TASK DETAILS — For the data below, retype word for word the lines from the one containing "You are a GUI" through the one containing "Task: Click the Ethernet"; drop the pictures.

[SUPPLIED RECORDS]

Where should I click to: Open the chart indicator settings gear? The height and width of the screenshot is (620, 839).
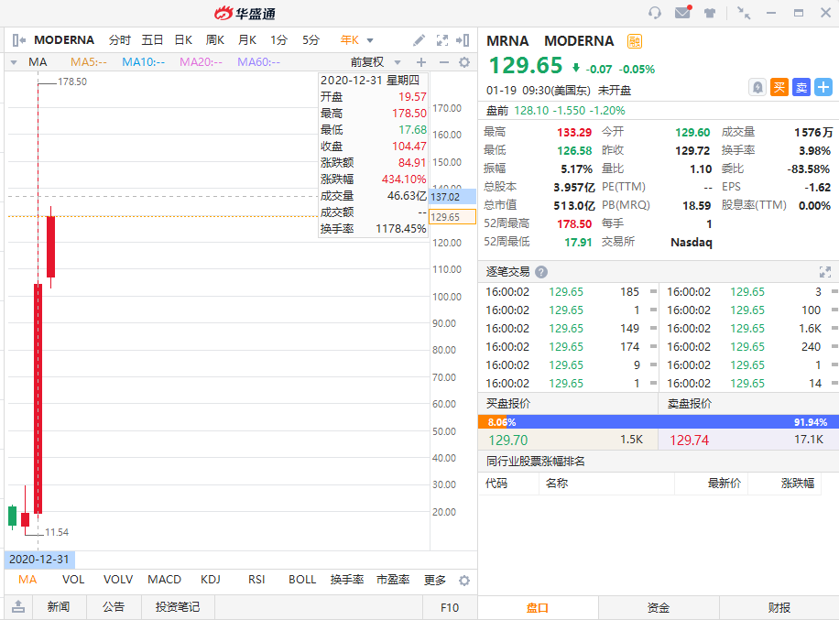pos(463,62)
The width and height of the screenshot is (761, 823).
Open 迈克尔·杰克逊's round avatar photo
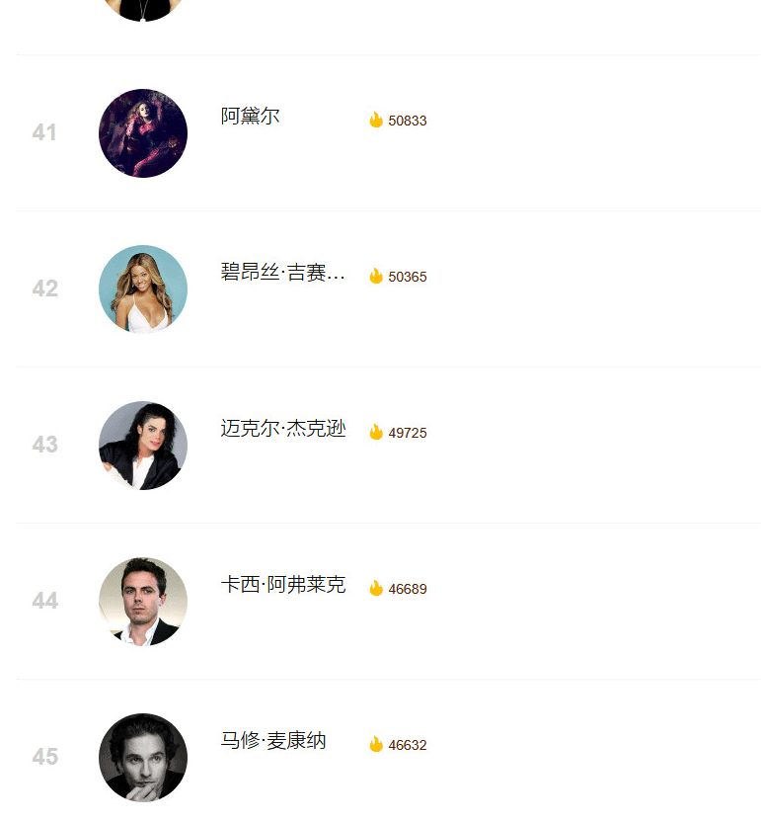143,446
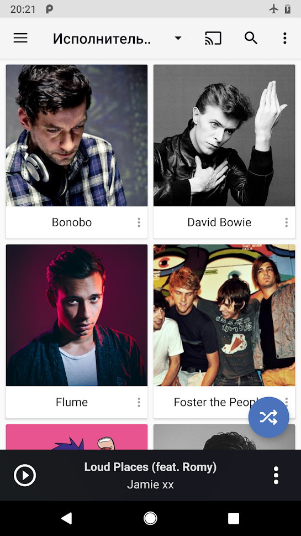Select the Flume artist image

(x=77, y=315)
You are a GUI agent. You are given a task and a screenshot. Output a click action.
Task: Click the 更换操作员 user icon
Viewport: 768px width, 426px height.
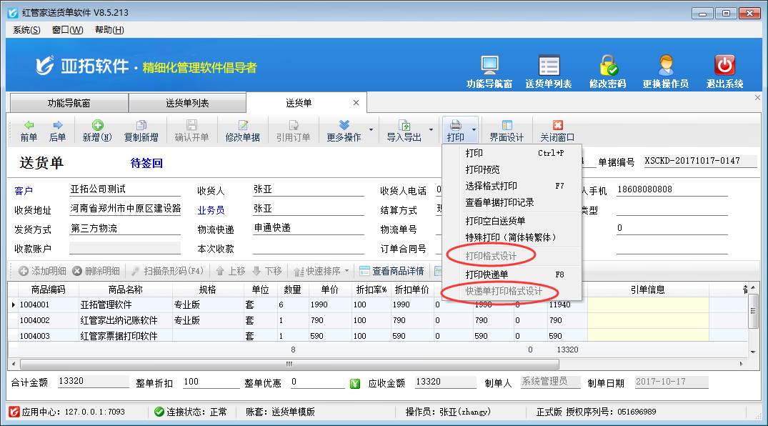(665, 66)
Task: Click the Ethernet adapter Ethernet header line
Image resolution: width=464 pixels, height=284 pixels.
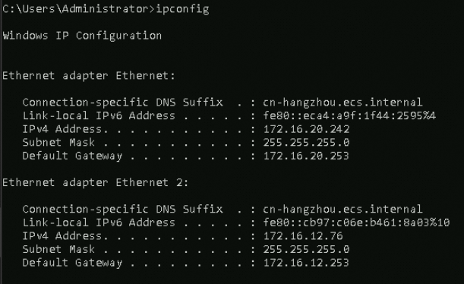Action: click(89, 76)
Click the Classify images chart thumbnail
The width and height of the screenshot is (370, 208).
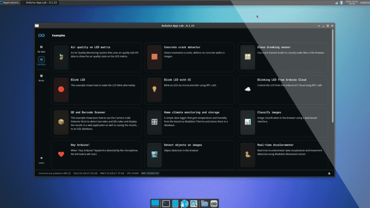(x=248, y=122)
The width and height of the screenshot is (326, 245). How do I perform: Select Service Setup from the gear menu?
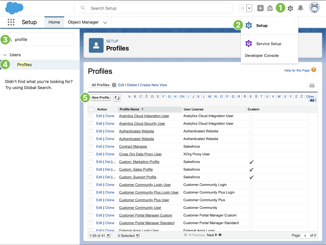click(x=268, y=44)

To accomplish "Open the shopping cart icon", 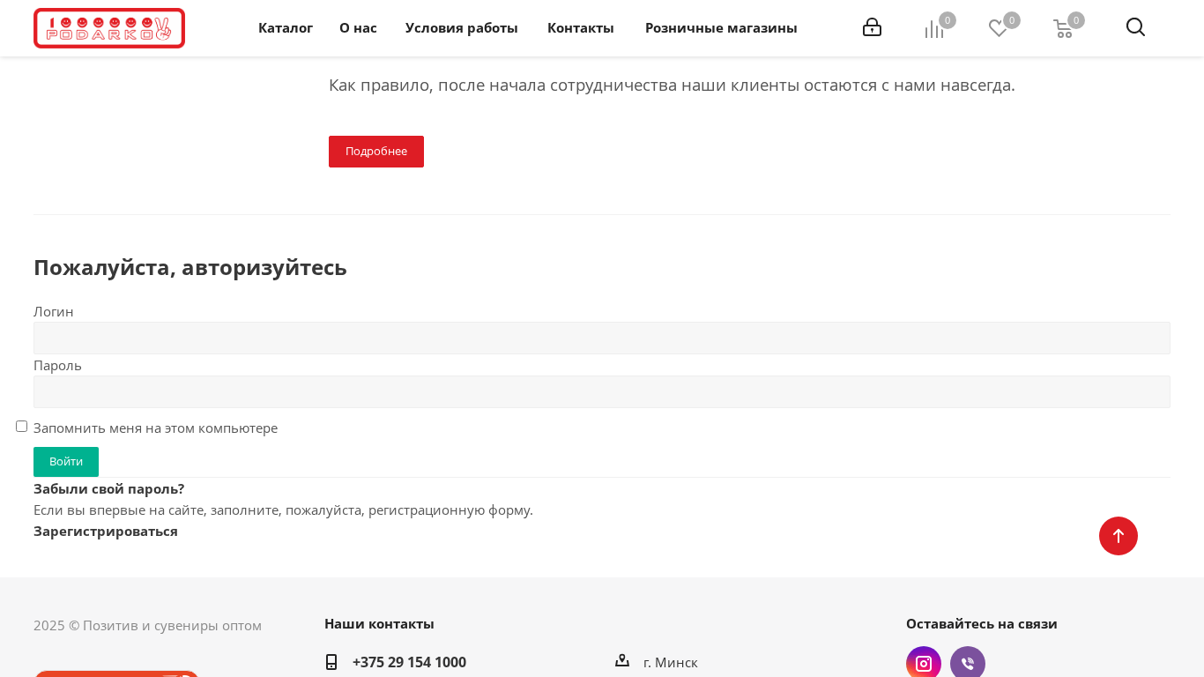I will coord(1063,29).
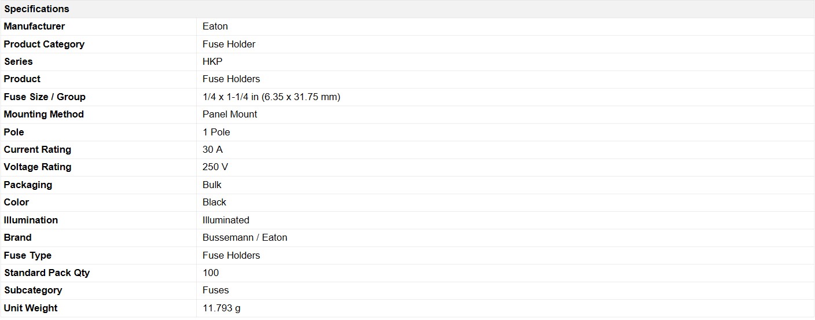The height and width of the screenshot is (320, 815).
Task: Click the Illuminated value
Action: pos(226,220)
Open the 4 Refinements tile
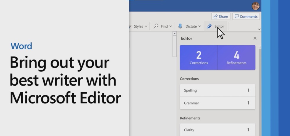 pyautogui.click(x=236, y=57)
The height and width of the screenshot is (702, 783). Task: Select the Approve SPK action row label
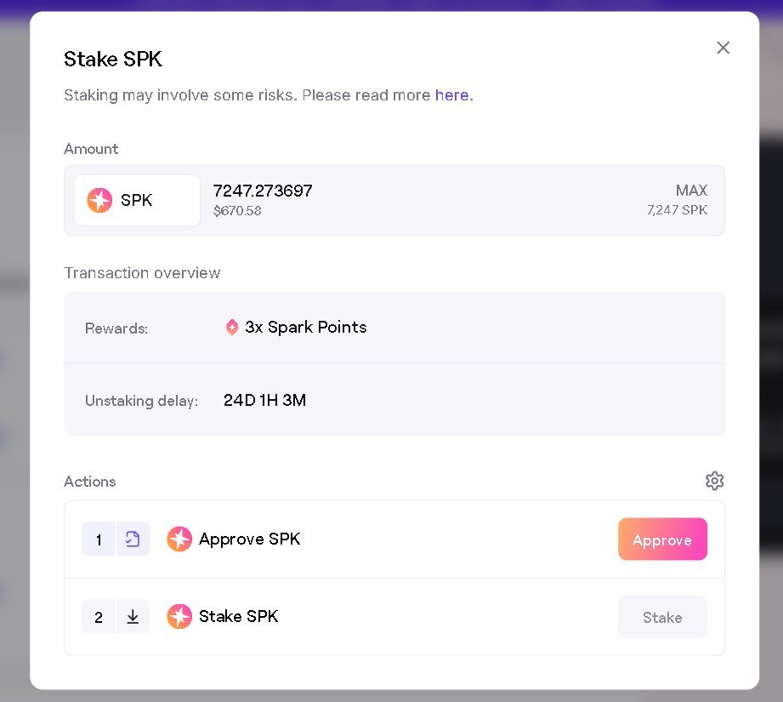[x=249, y=539]
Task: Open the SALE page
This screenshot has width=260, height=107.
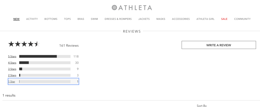Action: (x=224, y=19)
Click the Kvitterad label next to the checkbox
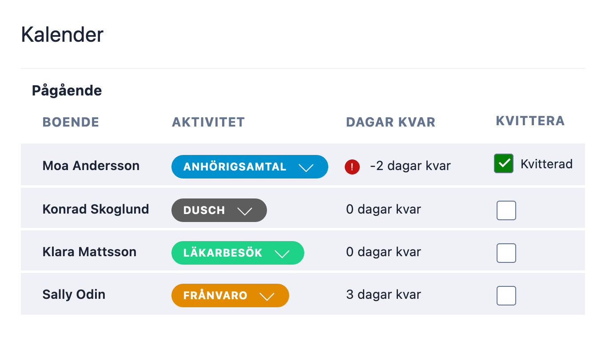Screen dimensions: 605x341 pyautogui.click(x=546, y=164)
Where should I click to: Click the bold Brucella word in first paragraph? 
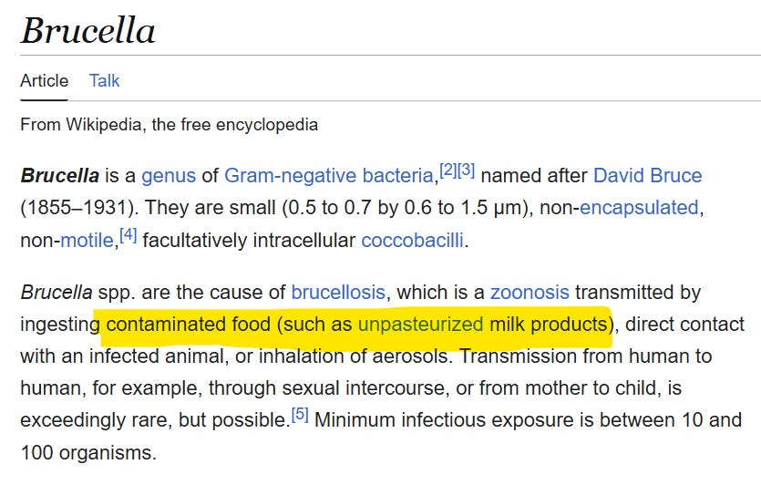[x=59, y=175]
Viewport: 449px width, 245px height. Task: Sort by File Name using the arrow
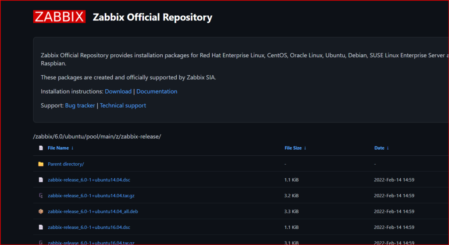(x=72, y=148)
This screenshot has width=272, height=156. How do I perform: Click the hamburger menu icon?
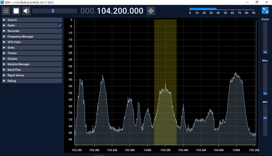point(6,11)
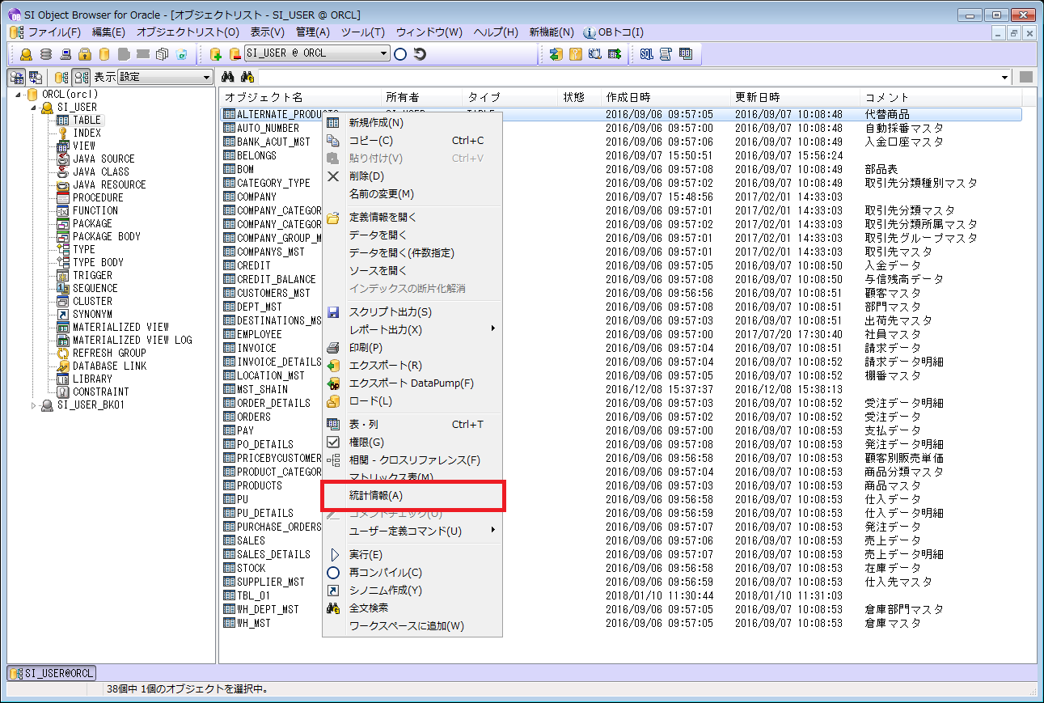The width and height of the screenshot is (1044, 703).
Task: Expand the SI_USER_BK01 tree node
Action: (x=34, y=404)
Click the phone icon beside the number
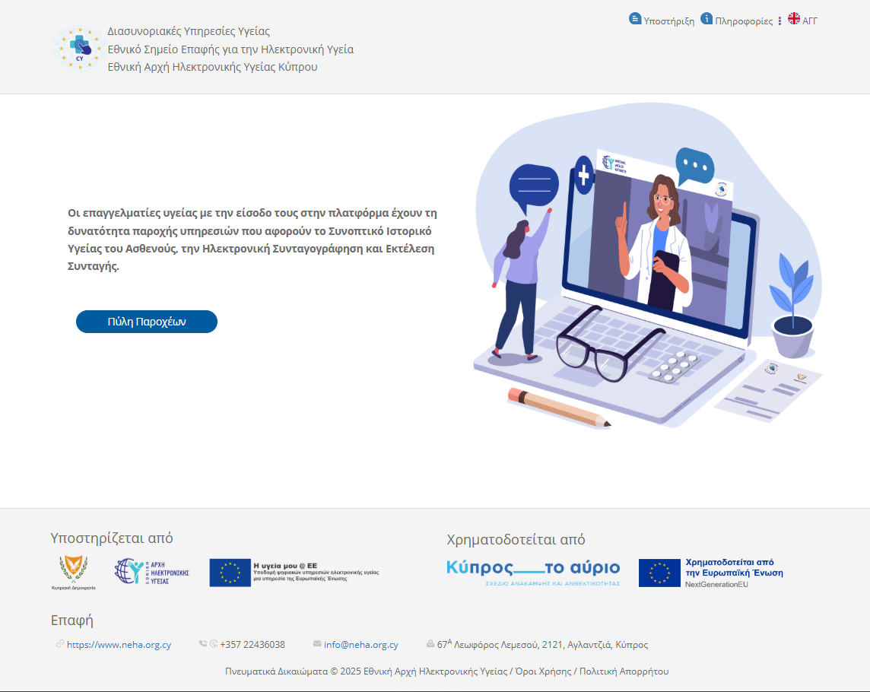This screenshot has height=692, width=870. tap(203, 644)
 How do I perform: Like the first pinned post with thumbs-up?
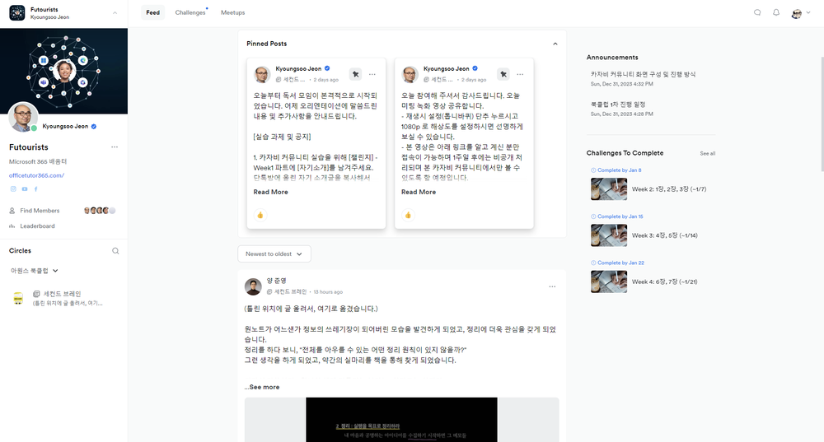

[/SUPPLIED RECORDS]

WRITTEN RESPONSE —
You are a GUI agent. You are given a task and a screenshot. Output a click action.
Task: Click the 更换操作员 user icon
Viewport: 768px width, 426px height.
(665, 66)
Task: Click the Ethernet adapter Ethernet header line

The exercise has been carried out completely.